Is there a semigroup which admits no involution?

Question

A semigroup with involution is a semigroup $(S;*)$ equipped with a unary function $f$ such that $f(f(x))=x$ and $f(x*y)=f(y)*f(x)$. I want to know, does there exist a semigroup for which there exists no corresponding involution? I would be especially interested if there is a finite semigroup which is a counterexample.

Answer 1

Let $$S = \{x, y\},$$ and let the multiplication $*$ for $S$ be given by

1. $x*x = x$
2. $x*y = x$
3. $y*x = y$
4. $y*y = y.$

It is not difficult to check that this is indeed a semigroup.

Suppose, for a contradiction, that there exists an involution $f \colon S \to S.$ From the condition that $f(f(z)) = z$ for all $z \in S,$ it follows that $f$ is a bijection. So, we must either have $f(x) = x$ and $f(y) = y,$ or $f(x) = y$ and $f(y) = x.$

First, we show that $f(x) = y$ and $f(y) = x$ is impossible. Suppose not. Since $f$ is an involution, we have $$f(x*y) = f(y)*f(x) = x*y.$$ So, $f$ fixes $x*y$. However, we have $x*y = x,$ which is clearly not fixed by $f,$ contradiction.

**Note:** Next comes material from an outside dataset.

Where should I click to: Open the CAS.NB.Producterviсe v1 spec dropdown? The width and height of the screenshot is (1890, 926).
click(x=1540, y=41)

So, we only have to consider the case $f(x) =x$ and $f(y) = y.$ Once again, since $f$ is an involution, we have $$f(x*y) = f(y)*f(x) = y*x.$$ However, since $$f(x*y) = f(x) = x$$ and $$y*x = y,$$ we also have a contradiction.

Since both cases lead to contradiction, we conclude that the given $(S, *)$ does not admit any involution.